Anger is an energy! Stars and writers on the songs that define punk spirit

Graphic showing various punk stars in cut outs with ink splattered background.
(From left) HR of Bad Brains, Kathleen Hanna of Bikini Kill, Patti Smith, Iggy Pop and Wendy O Williams of the Plasmatics. Composite: Guardian Design; FilmMagic, Inc/Redferns/Getty Images/

Patti Smith – Pissing in a River (1976)

Chosen by Phoebe Lunny, singer/guitarist of Brighton duo Lambrini Girls

This is so beautiful and heartfelt, but the lyricism is uncompromisingly Patti Smith. The expression “pissing in a river” captures the sense of recklessly pouring yourself into something that remains unmoved – maybe it will blow back into your eyes and sting, but you do it anyway. It’s very brazen to use such visceral imagery as “piss” to describe the fundamental need we all have to feel desired, and the imagery shows how gross and disgusting it can feel to be vulnerable, and hating yourself for it. The line “What more can I give to make this thing grow?” is basically saying that the more you try and hold on to something, the more it’s going to slip away.

Smith’s delivery bleeds heartache and anger, but the contrast with the music is genius. It’s a beautiful love-torn ballad, but it’s punk because of that feeling that this is as raw as it gets. She was boldly and unconditionally expressing how she felt about such powerful emotion, in a time when other people weren’t and women weren’t really allowed to.

Harry Pussy – I Don’t Care About Sleep Anymore (1993)

Chosen by Ben Beaumont-Thomas, Guardian music editor

The very shape of the word “punk” is topped and tailed with spikes, and you have to spit to even pronounce it (perhaps that’s why it inspired so much mid-gig gobbing). And yet this angry little word, and the iconography it inspired, has so frequently been calmed, packaged up and resold: post-punk necessarily had to happen soon after punk itself, as the scene wriggled out of a box that was being nailed around it.

For me, punk’s rejection of boundaries is most powerfully embodied by Harry Pussy, the duo of guitarist Bill Orcutt and drummer Adris Hoyos. Their masterpiece I Don’t Care About Sleep Anymore, from their 1993 self-titled debut album, is a no-fidelity assemblage of blurting guitar and splashing cymbals, moving freely through a field of melodic possibility. Its most powerful moment, though, comes as the pair settle into a funky, repeated, almost dancehall-like rhythmic phrase. Total freedom, this song suggests, is perhaps an indulgence – you need to also cohere and organise.

I’m torn when I see original punks in their spiky finery, so vividly rejecting a normal life and yet wearing a look that is now so hardened and codified. The spirit of punk is instead kept alive with constant, evasive shark-like motion; Harry Pussy are a reminder to never stand still, but also to think about where you’re going.
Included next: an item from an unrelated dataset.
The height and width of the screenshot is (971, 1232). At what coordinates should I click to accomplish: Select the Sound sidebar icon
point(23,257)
Iggy and the Stooges – Gimme Danger (1973)

Chosen by Pauline Murray, singer with first-wave UK punk band Penetration

In 1976 I saw the Sex Pistols in Sayers in Northallerton [in North Yorkshire], a row of garages with a nightclub on the end. Seeing them in a place where people usually just sat and drank, and hearing what Johnny Rotten was singing about, was just so powerful. After that I saw them about six more times – at the Fforde Grene in Leeds, where they just tumbled out of a van, and then iconic shows such as the Screen on the Green in London or on the Anarchy tour. Punk was especially liberating for girls: you didn’t want to be marginalised any longer. It absolutely altered the course of my life.
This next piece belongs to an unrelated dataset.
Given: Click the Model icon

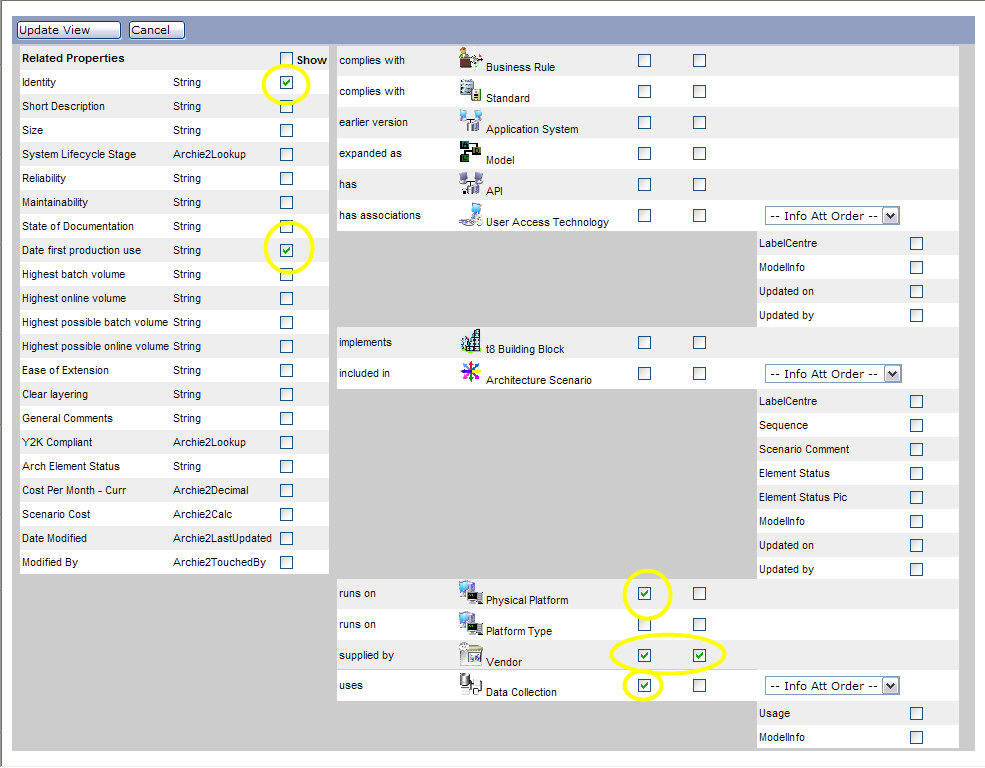Looking at the screenshot, I should pyautogui.click(x=470, y=152).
For me Iggy and the Stooges were the prototypes. They embody the spirit of what would become punk with the wildness of Iggy onstage, the guitars, their sound, fearlessness and general attitude of couldn’t care less if people didn’t like them. With Gimme Danger there’s a bit of tenderness and sensitivity there as well. Punk wasn’t just all about noise and ramming it down people’s throats. There were a lot of young thinkers, so much creativity. It was about self expression and doing your own thing.

Bad Brains – I (1982)

Chosen by Dave Baksh, guitarist in Canadian pop-punk band Sum 41

In the tape-trading era I came across Bad Brains on a mixtape, but this was before the internet so I had no idea what they looked like. Then in the year 2000 I’d just watched Death By Stereo blow us off the stage in Santa Cruz and was walking around thinking about life. I went into a record store and came across Bad Brains’ self-titled debut. I put it in my Discman and then gradually found out that they were Rastafarians and very respected in hardcore culture. My background is Indian-Guyanese and I grew up in Ontario; the nearest hardcore scene was eight hours’ drive south and I didn’t – and don’t – see many people like me at our shows. As an all-black hardcore band, it felt like Bad Brains gave me a place.
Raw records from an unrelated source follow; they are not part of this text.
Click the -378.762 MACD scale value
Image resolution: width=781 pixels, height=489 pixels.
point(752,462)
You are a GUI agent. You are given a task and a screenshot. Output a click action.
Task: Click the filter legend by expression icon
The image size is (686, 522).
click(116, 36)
They went against the grain on so many levels. Racially, they challenged the whole notion of what a punk band should be, what they should look like and where they should come from. Half the songs were reggae: musically and lyrically, they could go anywhere. This song sums all that up. It’s effectively saying: “I’m going to be exactly who I want to be, and you should too.”

Jeff Mills – Phase 4 (1992)

Chosen by Lauren Martin, music writer

Released on Berlin label Tresor, Jeff Mills’ Phase 4 connected Black kids in his native Detroit to young Germans who watched the Berlin Wall crumble, and an older, slower world that went with it. The track stomps out at 149bpm. Every element feels austere and punkish – the martial pace of the snare; the propulsive, roughshod bass; the killer-swarm riff – and yet they combine for a powerful groove.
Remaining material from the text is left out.